ブリュージュ


あこがれのブリュージュ!
中学生の時にやたら旅行ガイドブックを読みあさっていた時期があって、 その頃に読んだ、「運河と花で彩られたため息のでるような美しい街」の フレーズにあこがれ続けていたブリュージュ。
いさんで駅に降り立ったが、駅は市街地から離れた場所にあるためか、 素っ気ない駅でちょっと拍子抜けした。駅前にはレンタルビデオ屋さんなどもあって なんだか現代的な様子。そして、旧市街地に向けて歩いていくと だんだん、中世の街並みが広がってくる。緑も美しい。 どこからともなく、馬の蹄鉄の、 「かっぽかっぽ」という音がきこえてくる。観光用の馬車のようだ。 やっとうれしさがこみ上げてくる。

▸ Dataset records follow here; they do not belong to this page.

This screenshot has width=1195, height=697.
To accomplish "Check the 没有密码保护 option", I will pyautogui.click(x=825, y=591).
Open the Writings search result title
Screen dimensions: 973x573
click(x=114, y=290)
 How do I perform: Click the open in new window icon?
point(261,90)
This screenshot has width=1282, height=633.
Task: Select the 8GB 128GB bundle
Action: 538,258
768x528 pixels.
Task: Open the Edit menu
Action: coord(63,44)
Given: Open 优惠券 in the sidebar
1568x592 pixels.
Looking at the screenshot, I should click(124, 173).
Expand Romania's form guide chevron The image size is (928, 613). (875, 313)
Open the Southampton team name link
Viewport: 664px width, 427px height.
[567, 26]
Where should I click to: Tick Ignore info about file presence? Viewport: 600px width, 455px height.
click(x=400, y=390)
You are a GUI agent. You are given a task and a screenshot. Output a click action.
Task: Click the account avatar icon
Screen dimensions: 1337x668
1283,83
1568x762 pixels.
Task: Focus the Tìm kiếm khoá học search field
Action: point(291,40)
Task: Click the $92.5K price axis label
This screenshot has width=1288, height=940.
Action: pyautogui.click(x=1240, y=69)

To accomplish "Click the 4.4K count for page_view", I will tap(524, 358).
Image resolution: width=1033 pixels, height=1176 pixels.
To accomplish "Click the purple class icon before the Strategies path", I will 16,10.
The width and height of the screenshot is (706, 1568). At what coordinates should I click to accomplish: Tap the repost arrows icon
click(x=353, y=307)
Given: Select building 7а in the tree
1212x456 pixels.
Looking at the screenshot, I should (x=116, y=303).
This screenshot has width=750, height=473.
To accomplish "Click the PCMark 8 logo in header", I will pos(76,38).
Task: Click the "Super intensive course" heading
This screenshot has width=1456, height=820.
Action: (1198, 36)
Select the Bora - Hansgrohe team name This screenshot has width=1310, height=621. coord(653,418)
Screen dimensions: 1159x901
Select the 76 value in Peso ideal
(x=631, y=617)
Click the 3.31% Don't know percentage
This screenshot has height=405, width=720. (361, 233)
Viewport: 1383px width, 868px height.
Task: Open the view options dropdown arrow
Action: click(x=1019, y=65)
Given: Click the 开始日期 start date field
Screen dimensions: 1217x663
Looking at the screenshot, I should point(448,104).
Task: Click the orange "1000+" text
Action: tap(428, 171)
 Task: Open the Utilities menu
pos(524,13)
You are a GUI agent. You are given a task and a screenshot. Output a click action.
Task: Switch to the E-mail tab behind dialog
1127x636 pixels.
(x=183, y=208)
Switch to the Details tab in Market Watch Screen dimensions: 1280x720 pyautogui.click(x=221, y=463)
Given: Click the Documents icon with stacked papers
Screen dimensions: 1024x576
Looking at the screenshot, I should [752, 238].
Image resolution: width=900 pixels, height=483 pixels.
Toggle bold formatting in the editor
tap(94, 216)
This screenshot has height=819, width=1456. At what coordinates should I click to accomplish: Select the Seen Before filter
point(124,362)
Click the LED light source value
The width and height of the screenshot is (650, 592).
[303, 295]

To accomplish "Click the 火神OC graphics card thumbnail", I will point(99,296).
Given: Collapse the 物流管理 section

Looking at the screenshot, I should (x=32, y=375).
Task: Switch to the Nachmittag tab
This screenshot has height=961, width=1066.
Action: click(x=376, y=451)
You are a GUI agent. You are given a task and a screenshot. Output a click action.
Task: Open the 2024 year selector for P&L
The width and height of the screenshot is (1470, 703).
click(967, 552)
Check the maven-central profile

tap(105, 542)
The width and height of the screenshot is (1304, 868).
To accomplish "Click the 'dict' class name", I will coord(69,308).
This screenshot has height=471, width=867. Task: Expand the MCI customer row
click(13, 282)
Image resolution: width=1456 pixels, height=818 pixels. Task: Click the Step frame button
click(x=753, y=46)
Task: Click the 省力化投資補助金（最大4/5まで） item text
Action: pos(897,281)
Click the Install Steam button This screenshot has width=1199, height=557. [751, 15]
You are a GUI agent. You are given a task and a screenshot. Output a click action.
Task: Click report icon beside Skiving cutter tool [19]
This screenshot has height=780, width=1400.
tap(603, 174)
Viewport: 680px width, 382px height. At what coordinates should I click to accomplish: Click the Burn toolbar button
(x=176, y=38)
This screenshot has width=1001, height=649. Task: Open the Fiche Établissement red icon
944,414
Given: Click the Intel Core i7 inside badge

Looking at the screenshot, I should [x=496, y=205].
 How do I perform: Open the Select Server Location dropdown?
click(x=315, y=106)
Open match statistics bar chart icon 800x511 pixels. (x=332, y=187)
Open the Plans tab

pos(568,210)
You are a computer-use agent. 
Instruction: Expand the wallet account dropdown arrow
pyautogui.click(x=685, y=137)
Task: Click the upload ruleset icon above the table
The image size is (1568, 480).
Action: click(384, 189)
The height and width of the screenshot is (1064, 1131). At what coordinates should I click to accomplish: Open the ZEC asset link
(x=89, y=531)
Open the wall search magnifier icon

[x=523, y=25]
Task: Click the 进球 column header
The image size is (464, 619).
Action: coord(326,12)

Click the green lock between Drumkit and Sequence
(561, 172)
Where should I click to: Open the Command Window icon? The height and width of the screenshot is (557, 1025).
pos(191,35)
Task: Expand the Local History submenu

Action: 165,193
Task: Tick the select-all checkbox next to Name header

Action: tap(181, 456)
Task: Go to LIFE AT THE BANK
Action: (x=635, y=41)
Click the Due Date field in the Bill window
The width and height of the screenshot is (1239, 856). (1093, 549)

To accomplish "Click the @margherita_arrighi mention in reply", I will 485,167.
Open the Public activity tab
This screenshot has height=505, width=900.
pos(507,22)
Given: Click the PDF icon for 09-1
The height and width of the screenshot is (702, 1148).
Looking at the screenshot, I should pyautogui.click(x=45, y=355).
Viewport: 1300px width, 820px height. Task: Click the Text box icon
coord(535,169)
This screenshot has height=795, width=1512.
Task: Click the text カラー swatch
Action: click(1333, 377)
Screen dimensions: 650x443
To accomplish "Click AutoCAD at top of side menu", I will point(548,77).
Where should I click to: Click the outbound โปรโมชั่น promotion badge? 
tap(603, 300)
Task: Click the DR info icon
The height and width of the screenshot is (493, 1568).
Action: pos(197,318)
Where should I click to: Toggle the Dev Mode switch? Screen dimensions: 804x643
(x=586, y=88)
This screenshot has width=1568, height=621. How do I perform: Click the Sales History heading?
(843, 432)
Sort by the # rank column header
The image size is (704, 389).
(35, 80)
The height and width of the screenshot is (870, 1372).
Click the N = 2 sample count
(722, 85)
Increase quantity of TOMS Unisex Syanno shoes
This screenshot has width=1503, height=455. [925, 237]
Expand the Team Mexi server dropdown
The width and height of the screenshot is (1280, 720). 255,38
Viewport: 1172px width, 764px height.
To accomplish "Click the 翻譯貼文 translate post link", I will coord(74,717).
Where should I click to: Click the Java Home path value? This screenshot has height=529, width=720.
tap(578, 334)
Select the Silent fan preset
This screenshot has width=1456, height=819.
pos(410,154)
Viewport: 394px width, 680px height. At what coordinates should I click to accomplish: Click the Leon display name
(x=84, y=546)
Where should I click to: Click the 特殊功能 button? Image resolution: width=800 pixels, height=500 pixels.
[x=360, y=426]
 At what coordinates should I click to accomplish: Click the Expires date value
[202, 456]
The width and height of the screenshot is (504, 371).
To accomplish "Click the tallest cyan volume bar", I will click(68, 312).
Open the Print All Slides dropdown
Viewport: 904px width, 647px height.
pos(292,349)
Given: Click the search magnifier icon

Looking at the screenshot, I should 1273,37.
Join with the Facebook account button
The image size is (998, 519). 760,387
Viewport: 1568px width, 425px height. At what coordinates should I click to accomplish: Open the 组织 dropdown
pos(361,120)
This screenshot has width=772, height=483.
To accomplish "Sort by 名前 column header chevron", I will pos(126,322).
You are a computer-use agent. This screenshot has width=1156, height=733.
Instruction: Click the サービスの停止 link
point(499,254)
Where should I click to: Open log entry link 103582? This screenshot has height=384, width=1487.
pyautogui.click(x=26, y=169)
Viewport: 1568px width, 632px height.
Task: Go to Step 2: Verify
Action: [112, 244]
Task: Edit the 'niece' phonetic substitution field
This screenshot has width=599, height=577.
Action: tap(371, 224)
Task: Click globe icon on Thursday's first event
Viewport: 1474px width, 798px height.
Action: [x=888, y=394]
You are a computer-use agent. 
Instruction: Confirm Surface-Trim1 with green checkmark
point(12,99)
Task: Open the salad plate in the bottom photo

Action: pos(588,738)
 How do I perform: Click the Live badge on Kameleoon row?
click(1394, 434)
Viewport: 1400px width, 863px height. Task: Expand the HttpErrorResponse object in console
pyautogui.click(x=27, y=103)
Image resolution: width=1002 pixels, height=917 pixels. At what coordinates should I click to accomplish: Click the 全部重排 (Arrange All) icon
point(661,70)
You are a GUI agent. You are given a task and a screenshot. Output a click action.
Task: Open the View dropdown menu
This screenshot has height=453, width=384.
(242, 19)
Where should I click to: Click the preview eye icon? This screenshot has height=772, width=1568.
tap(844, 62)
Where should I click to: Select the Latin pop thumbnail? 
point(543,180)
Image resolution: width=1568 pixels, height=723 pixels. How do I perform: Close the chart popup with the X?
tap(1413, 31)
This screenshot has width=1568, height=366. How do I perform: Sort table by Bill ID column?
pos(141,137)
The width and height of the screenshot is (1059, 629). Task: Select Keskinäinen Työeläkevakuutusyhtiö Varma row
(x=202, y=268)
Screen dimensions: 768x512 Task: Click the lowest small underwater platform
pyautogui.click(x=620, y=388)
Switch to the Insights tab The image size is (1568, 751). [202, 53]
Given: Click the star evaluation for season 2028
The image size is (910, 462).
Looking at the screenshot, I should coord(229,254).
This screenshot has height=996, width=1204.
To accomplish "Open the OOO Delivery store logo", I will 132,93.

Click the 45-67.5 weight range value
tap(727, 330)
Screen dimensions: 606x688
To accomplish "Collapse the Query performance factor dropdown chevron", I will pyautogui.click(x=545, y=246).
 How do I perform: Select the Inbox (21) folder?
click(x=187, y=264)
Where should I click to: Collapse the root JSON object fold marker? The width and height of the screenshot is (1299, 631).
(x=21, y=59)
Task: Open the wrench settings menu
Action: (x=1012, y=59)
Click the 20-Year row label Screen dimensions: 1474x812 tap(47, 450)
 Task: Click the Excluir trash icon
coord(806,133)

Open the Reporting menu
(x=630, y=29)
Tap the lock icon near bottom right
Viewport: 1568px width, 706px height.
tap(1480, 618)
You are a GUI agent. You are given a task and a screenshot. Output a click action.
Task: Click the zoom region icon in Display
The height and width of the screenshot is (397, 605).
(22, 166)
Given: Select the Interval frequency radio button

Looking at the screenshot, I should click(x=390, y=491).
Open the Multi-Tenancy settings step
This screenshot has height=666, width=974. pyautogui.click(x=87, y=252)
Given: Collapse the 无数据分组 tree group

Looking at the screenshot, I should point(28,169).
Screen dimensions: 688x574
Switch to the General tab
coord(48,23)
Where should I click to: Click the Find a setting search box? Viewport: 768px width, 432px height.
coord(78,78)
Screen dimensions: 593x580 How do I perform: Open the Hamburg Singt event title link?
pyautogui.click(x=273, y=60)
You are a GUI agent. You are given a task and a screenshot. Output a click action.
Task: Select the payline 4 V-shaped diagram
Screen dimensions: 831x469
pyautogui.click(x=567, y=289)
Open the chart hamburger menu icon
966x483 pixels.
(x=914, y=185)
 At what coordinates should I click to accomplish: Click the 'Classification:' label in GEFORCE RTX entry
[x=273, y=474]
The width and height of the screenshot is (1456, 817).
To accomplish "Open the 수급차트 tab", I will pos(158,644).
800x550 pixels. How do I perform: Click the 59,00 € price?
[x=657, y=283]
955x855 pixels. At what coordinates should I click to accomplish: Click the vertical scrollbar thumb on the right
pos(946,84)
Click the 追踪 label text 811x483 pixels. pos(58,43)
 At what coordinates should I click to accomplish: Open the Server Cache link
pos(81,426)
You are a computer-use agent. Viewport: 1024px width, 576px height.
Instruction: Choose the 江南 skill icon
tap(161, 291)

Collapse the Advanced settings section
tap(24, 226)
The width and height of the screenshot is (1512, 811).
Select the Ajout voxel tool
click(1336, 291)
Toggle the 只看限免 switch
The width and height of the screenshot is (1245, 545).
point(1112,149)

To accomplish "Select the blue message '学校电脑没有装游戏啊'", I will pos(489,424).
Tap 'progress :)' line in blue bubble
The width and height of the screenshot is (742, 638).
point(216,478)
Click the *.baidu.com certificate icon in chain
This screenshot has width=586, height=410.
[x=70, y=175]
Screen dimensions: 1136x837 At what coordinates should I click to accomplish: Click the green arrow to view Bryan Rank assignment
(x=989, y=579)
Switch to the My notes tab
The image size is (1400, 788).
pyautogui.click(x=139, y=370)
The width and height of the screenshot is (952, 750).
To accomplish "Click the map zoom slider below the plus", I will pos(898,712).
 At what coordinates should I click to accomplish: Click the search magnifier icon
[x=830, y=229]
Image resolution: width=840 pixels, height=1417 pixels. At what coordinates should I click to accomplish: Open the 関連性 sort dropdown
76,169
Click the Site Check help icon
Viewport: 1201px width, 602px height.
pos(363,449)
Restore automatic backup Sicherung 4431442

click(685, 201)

喜びいさんで歩いていると、ぽつりぽつり。。。雨だ。 ベルギーの気候は、雲の動きがはやくてとても移り気。以前ロンドンからベルギーに 来た時には、「うわあ、寒いー!」と思ったほど。その時は日帰りだったので、 「たまたま寒い日だったのかな?」と思っていたが、今回滞在してみて、どうやら そうではないらしいことがわかった。とにかく、風が強くて天気もかわりやすい。

さて、やっと旧市街地に入った頃、大雨がざーざー降ってきた。 ごまちのベビーカー用のフードを持ってきてよかった。 お父ちゃんもお母ちゃんも普段は傘を旅行に持ち歩かない方だから、二人とも びしょびしょ。といってもお母ちゃんは商店の軒先に雨宿りをしたので、 ほとんどぬれずにすんだ。しかも、頭だけはぬれないですむようにいつも 帽子を持ち歩いている。問題はお父ちゃん。実はお母ちゃん痛恨の失敗がこのときに 発覚したのだ。唯一の頼りであった、日本語のベルギー観光ガイドをごまちの ベビーカーの中に入れていたのだが、どうも途中で落としてしまったらしい。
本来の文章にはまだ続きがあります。